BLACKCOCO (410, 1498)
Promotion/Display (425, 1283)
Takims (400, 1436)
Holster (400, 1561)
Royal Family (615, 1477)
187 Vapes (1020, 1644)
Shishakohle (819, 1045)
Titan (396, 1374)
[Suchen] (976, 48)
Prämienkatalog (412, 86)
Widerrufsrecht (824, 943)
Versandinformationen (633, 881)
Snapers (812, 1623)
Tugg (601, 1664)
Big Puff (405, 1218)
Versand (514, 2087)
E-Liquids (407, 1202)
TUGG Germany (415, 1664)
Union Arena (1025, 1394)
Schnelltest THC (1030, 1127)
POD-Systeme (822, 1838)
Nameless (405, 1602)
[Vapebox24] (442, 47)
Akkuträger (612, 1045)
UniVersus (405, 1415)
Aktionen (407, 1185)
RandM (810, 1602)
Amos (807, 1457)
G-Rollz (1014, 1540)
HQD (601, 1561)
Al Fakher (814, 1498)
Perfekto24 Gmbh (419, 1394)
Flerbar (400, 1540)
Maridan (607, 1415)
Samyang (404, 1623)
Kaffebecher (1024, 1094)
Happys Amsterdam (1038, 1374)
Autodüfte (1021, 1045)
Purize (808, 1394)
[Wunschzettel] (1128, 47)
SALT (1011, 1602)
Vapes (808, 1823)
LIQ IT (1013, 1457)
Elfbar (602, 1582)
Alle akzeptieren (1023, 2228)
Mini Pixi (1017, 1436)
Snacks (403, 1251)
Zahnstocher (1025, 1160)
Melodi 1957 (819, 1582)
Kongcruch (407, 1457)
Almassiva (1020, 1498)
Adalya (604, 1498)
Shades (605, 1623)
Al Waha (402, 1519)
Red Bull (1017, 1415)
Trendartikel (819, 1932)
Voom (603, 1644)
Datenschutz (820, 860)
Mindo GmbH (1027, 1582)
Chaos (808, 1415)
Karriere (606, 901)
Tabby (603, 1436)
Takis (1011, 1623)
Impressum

To do = Your task is to write out, exactly, the line that contains "187 Vapes (1020, 1644)" and each line after it to the end of the data, with no other lines.

Answer for the task =
187 Vapes (1020, 1644)
Shishakohle (819, 1045)
Titan (396, 1374)
[Suchen] (976, 48)
Prämienkatalog (412, 86)
Widerrufsrecht (824, 943)
Versandinformationen (633, 881)
Snapers (812, 1623)
Tugg (601, 1664)
Big Puff (405, 1218)
Versand (514, 2087)
E-Liquids (407, 1202)
TUGG Germany (415, 1664)
Union Arena (1025, 1394)
Schnelltest THC (1030, 1127)
POD-Systeme (822, 1838)
Nameless (405, 1602)
[Vapebox24] (442, 47)
Akkuträger (612, 1045)
UniVersus (405, 1415)
Aktionen (407, 1185)
RandM (810, 1602)
Amos (807, 1457)
G-Rollz (1014, 1540)
HQD (601, 1561)
Al Fakher (814, 1498)
Perfekto24 Gmbh (419, 1394)
Flerbar (400, 1540)
Maridan (607, 1415)
Samyang (404, 1623)
Kaffebecher (1024, 1094)
Happys Amsterdam (1038, 1374)
Autodüfte (1021, 1045)
Purize (808, 1394)
[Wunschzettel] (1128, 47)
SALT (1011, 1602)
Vapes (808, 1823)
LIQ IT (1013, 1457)
Elfbar (602, 1582)
Alle akzeptieren (1023, 2228)
Mini Pixi (1017, 1436)
Snacks (403, 1251)
Zahnstocher (1025, 1160)
Melodi 1957 (819, 1582)
Kongcruch (407, 1457)
Almassiva (1020, 1498)
Adalya (604, 1498)
Shades (605, 1623)
Al Waha (402, 1519)
Red Bull (1017, 1415)
Trendartikel (819, 1932)
Voom (603, 1644)
Datenschutz (820, 860)
Mindo GmbH (1027, 1582)
Chaos (808, 1415)
Karriere (606, 901)
Tabby (603, 1436)
Takis (1011, 1623)
Impressum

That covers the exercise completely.